Comptes rendus Guillaume Tell réussit son entrée à Orange
Comptes rendus

Guillaume Tell réussit son entrée à Orange

30/07/2019

Théâtre Antique, 12 juillet

L’audace a payé et le pari de Jean-Louis Grinda, directeur des Chorégies d’Orange, de monter Guillaume Tell a été vaillamment tenu, devant plus de 6 000 spectateurs.

Visuellement, d’abord, le spectacle est une réussite. Réalisé par la même équipe qu’à Monte-Carlo, en 2015 (voir O. M. n° 104 p. 57 de mars), il en diffère sensiblement, à l’exception des costumes de Françoise Raybaud et de la chorégraphie d’Eugénie Andrin, toujours aussi plaisants. Jean-Louis Grinda, en effet, agissant cette fois en tant que metteur en scène, n’a pas souhaité ajouter de décor au cadre en lui-même impressionnant du Théâtre Antique.

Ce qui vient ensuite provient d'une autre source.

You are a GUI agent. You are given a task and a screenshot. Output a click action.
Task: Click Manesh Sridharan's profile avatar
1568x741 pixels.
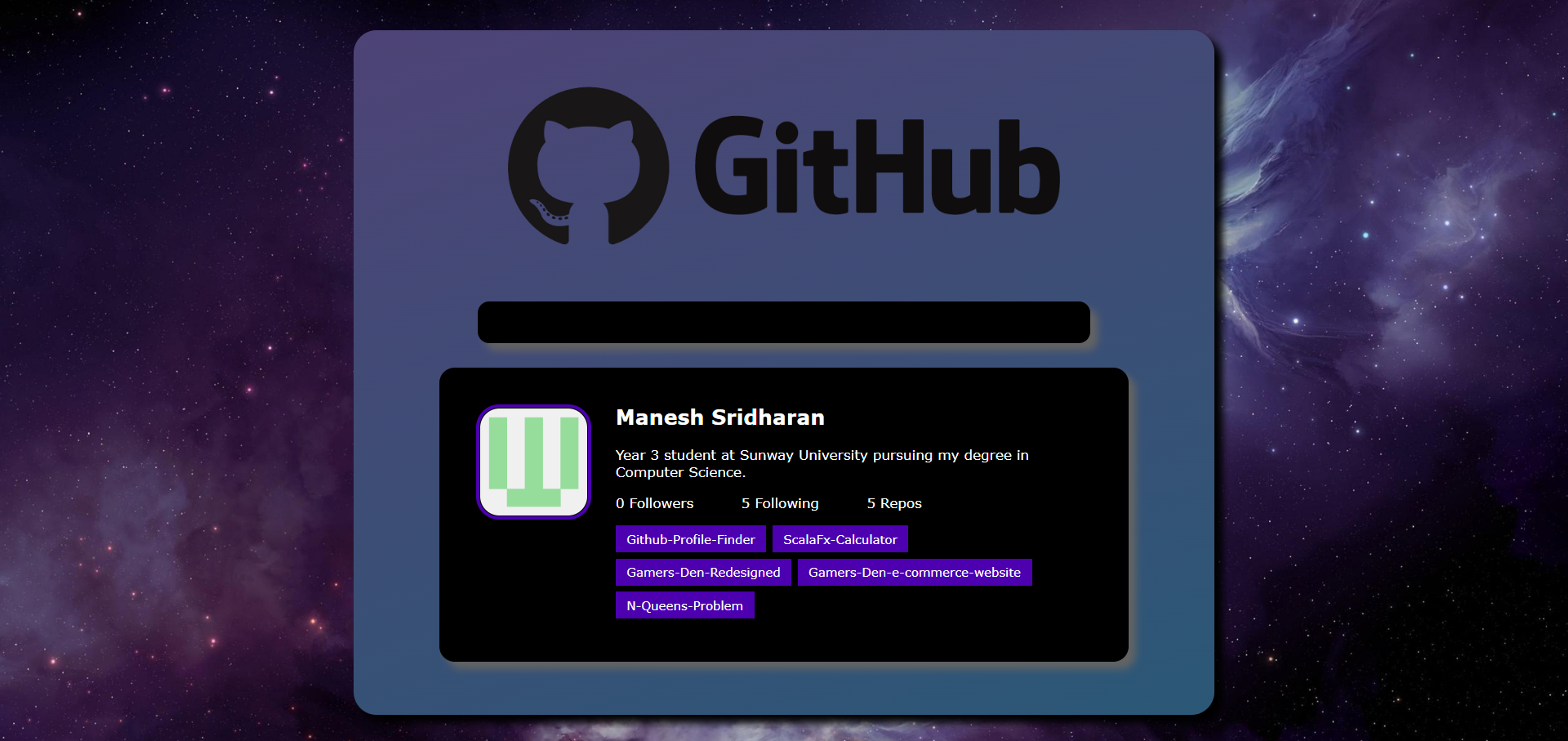coord(533,462)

Il a ainsi préféré jouer sur la variété des éclairages et sur la qualité des images vidéo, projetées aussi bien sur le fameux Mur que sur le plateau (spectaculaire orage à l’acte IV !). Sans oublier le recours à des accessoires d’un impact saisissant, comme cette coque de sous-marin glissant sur les eaux à l’acte I, d’où descendent Rodolphe et les soldats autrichiens, à la poursuite de Leuthold.

Comme en 2015, l’Orchestre Philharmonique de Monte-Carlo est en fosse, mais il n’est malheureusement plus dirigé par Gianluigi Gelmetti, l’un des meilleurs spécialistes actuels de Guillaume Tell. Gianluca Capuano réussit très bien certains passages (l’Ouverture, le finale), mais il s’avère incapable de construire une architecture d’ensemble, notamment parce qu’il ne sait pas comment animer les longs récitatifs chantés. Du coup, la partition perd son unité et accuse des longueurs.

Le son de l’orchestre n’est, de surcroît, pas impeccable, les chœurs (Opéra de Monte-Carlo & Théâtre du Capitole de Toulouse), pourtant bien préparés par Stefano Visconti, ne sont pas suffisamment soutenus, à l’instar des solistes, plus d’une fois mis en difficulté par une battue soudain erratique.

Cinq membres de la distribution étaient déjà présents à Monte-Carlo. Aucun problème du côté de Nicolas Cavallier et Nicolas Courjal, sans reproche en Walter et Gesler. Plus impériale que jamais sur le plan scénique, Annick Massis chante toujours avec la même classe et la même maîtrise technique en Mathilde. Et Nicola Alaimo demeure un Guillaume dont le charisme, vocal comme dramatique, force le respect.

Celso Albelo, en revanche, nous a moins emballé, l’immense espace du Théâtre Antique révélant un déficit d’héroïsme dans le timbre et un manque de projection dans le bas du registre qui passaient totalement inaperçus dans le cadre intime de la Salle Garnier. Le ténor espagnol compense par un extrême aigu toujours aussi percutant et une prononciation en nets progrès, sans nous convaincre, après son Duc de Mantoue, en 2017, qu’Orange est un endroit fait pour lui.

Chez les nouveaux venus, une fois saluée la très bonne performance de Philippe Do en Rodolphe et de Julien Véronèse en Leuthold, on s’attardera sur l’exceptionnel Jemmy de Jodie Devos et le miraculeux Ruodi de Cyrille Dubois. La soprano belge se jette corps et âme dans son personnage de jeune garçon, avec un aigu d’une puissance qu’on ne lui connaissait pas jusque-là. Elle rayonne littéralement, à l’instar du poétique ténor français qui délivre, dans son périlleux air de l’acte I, la même leçon technique et stylistique que dans le « Chant » d’Iopas des Troyens ou la « Romance » de Nadir des Pêcheurs de perles.